Der Kläger leidet nach den sachverständigen Feststellungen darüber hinaus nicht an einer Erkrankung i.S. von § 2 Abs. 1a SGB V. Soweit das LSG Niedersachsen-Bremen im Fall eines unter CFS leidenden Versicherten angenommen hat, diese Erkrankung sei schwer i.S. des § 2 Abs. 1a SGB V (LSG Niedersachsen-Bremen, Beschluss vom 14.10.2022 – L 4 KR 373/22 B ER –, juris Rn. 59), lag dem eine andere Sachverhaltsgestaltung zu Grunde.
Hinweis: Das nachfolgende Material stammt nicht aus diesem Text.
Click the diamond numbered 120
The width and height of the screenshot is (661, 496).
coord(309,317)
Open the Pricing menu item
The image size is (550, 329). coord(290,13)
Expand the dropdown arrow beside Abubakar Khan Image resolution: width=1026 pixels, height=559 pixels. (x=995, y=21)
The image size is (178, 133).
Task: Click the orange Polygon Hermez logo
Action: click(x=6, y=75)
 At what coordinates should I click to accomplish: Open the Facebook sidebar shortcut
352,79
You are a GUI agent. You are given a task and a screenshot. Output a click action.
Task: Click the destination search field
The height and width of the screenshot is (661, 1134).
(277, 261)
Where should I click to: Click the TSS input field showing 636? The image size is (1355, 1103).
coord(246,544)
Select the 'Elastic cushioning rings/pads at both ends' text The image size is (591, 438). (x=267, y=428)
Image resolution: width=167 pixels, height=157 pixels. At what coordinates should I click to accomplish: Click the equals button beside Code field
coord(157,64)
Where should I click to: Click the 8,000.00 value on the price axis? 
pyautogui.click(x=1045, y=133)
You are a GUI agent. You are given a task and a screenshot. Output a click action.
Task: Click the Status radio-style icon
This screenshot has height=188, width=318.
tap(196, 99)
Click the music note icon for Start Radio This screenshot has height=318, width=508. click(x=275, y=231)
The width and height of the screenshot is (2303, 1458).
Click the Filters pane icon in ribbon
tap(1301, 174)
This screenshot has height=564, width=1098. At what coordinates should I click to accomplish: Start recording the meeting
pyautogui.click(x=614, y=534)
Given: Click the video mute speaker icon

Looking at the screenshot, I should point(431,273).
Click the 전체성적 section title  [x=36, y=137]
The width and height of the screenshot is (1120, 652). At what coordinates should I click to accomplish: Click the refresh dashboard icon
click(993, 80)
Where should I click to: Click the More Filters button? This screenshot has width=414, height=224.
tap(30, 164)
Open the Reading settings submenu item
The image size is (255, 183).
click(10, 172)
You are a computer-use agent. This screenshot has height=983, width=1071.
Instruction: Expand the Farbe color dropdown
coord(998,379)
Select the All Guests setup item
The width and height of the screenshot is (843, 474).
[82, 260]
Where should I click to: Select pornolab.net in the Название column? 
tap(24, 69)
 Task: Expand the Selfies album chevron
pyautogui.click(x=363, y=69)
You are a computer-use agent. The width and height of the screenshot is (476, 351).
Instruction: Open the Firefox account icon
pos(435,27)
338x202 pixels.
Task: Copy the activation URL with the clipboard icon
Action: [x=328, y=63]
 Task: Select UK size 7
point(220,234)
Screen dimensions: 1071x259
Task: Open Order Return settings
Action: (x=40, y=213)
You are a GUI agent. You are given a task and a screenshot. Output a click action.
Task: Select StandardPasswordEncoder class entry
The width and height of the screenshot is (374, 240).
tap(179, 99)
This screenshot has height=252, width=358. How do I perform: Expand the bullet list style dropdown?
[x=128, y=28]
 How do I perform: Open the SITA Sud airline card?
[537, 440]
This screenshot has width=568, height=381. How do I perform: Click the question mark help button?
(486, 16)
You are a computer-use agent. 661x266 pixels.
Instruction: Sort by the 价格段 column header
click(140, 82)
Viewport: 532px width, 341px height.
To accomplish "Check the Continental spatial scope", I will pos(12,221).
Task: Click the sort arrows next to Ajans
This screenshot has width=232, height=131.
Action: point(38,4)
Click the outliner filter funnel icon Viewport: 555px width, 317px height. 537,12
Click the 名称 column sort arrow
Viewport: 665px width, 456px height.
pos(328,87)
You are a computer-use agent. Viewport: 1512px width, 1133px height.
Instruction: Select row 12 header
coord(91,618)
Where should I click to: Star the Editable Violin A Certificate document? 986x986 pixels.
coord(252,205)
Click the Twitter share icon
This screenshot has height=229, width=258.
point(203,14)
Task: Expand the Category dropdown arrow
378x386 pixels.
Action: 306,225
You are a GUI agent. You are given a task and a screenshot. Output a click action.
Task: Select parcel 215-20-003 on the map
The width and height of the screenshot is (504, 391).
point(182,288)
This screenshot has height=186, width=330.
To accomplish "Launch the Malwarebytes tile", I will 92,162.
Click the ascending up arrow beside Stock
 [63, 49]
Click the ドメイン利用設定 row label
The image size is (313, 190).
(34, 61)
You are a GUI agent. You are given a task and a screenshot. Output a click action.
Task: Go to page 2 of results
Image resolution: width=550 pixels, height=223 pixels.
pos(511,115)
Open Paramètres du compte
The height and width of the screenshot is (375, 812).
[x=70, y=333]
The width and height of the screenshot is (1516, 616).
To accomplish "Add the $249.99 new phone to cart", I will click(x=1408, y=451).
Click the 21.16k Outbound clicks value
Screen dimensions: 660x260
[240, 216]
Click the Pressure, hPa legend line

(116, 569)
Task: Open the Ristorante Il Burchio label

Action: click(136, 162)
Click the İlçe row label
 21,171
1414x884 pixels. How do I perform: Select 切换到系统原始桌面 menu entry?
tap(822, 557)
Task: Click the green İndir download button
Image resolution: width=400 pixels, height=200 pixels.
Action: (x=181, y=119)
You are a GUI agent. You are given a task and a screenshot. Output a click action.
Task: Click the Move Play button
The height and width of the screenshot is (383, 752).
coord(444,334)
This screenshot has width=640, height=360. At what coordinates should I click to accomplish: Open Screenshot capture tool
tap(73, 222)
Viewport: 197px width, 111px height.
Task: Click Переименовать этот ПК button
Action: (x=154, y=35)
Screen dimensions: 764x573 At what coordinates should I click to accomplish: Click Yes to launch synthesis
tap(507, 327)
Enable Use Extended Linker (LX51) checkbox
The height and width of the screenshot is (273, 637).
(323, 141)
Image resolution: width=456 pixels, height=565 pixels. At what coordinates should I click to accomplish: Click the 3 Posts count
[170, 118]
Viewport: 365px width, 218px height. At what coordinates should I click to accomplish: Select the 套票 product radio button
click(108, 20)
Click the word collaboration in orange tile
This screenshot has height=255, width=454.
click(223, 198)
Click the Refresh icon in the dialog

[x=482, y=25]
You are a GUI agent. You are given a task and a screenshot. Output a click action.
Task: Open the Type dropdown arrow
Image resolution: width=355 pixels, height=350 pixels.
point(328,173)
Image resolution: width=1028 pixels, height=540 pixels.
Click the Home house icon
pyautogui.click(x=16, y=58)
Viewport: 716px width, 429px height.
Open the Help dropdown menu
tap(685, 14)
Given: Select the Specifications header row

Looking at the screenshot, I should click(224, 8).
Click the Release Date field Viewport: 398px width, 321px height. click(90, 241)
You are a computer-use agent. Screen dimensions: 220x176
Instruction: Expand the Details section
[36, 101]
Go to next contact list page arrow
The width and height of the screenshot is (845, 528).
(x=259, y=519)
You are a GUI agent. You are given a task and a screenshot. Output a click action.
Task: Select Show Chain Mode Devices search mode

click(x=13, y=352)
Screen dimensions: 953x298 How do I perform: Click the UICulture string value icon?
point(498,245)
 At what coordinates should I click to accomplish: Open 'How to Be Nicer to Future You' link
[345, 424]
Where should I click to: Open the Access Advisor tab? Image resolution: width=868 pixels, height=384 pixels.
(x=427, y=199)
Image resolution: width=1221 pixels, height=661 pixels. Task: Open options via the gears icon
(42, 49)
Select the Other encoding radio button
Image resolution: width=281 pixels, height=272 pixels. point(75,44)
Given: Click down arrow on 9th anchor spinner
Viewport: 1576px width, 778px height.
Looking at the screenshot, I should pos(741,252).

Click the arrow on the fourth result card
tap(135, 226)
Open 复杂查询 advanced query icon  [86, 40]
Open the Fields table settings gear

Das LSG Niedersachsen-Bremen hat keinen allgemeinen Rechtssatz dahingehend aufgestellt, dass eine CFS immer eine schwere Erkrankung in diesem Sinn darstelle, was im Hinblick auf die mögliche Bandbreite der Ausprägung von CFS/ME (vgl. hierzu etwa die Einteilung nach Schweregraden, wie sie die Deutsche Gesellschaft für ME/CFS e.V. wiedergibt, recherchiert unter https://www.mecfs.de/was-ist-me-cfs/) auch schwerlich möglich wäre. Es hat in seinem Fall vielmehr das Vorliegen einer schweren Erkrankung daraus geschlossen, dass mehrere lebensfunktionale Bereiche limitierend betroffen waren, bei dem Versicherten u.a. ein Pflegegrad 3 anerkannt war und dieser unter so schweren Begleiterkrankungen wie z.B. einem Zustand nach Nierentransplantation, dialysepflichtiger Niereninsuffizienz und einer schweren Gangstörung mit Rollstuhlabhängigkeitsphasen litt. Diesem Zustand ist das Befinden des Klägers nicht vergleichbar.
d) Es liegt auch kein Seltenheitsfall vor. Einem solchen stehen die erheblichen Fallzahlen einer CFS-Diagnose entgegen (vgl. hierzu LSG Niedersachsen-Bremen, a.a.O., Rn. 56 m.w.N.).
II. Der Kläger hat auch keinen Anspruch auf Erstattung der Kosten der Diagnostik vom 12.04.2017 bis 19.04.2017 bei B. in Höhe von 838,74 € nach § 13 Abs. 3 SGB V, wonach Versicherte Anspruch auf Kostenerstattung für selbstbeschaffte Leistungen haben, wenn die Krankenkasse eine unaufschiebbare Leistung nicht rechtzeitig erbringen konnte oder eine Leistung zu Unrecht abgelehnt hat und den Versicherten dadurch für die selbstbeschaffte Leistung Kosten entstanden sind.
Dabei reicht der Kostenerstattungsanspruch nicht weiter als ein entsprechender Sachleistungsanspruch. Er setzt voraus, dass die selbstbeschaffte Behandlung zu den Leistungen gehört, welche die Krankenkassen allgemein in Natur als Sach- oder Dienstleistung zu erbringen haben (vgl. zur st.. Rsp. BSG, Urteil vom 19.10.2023 – B 1 KR 16/22 R –, Rn. 11). Letzteres ist – wie unter I. eingehend dargelegt – nicht der Fall.
Die Diagnostik bei B. in der Zeit 12.04.2017 bis 19.04.2017 war darüber hinaus nicht unaufschiebbar. Unabhängig davon ist insoweit auch der sog. Beschaffungsweg (vgl. etwa BSG, Beschluss vom 19.01.2024 – B 1 KR 95/22 B –, juris Rn. 11, m.w.N. zur höchstrichterlichen Rechtsprechung) nicht eingehalten, weil der Kläger vor der Inanspruchnahme der Leistung keinen Sachleistungsantrag bei der Beklagten gestellt hat. Vielmehr hat er sich über seine Mutter frühestens per E-Mail vom 23.04.2017 an die Beklagte gewandt und damit zu einem Zeitpunkt, als die Diagnostik bereits durchgeführt war. Die fachärztliche Stellungnahme von Prof. B. nebst der Rechnung für die Diagnostik wurde der Beklagten erst mit Mail vom 05.05.2017 zur Verfügung gestellt.
III. Die Kostenentscheidung beruht auf §§ 183, 193 Abs. 1 SGG.
Anlass, gemäß § 160 Abs. 2 SGG die Revision zuzulassen, besteht nicht.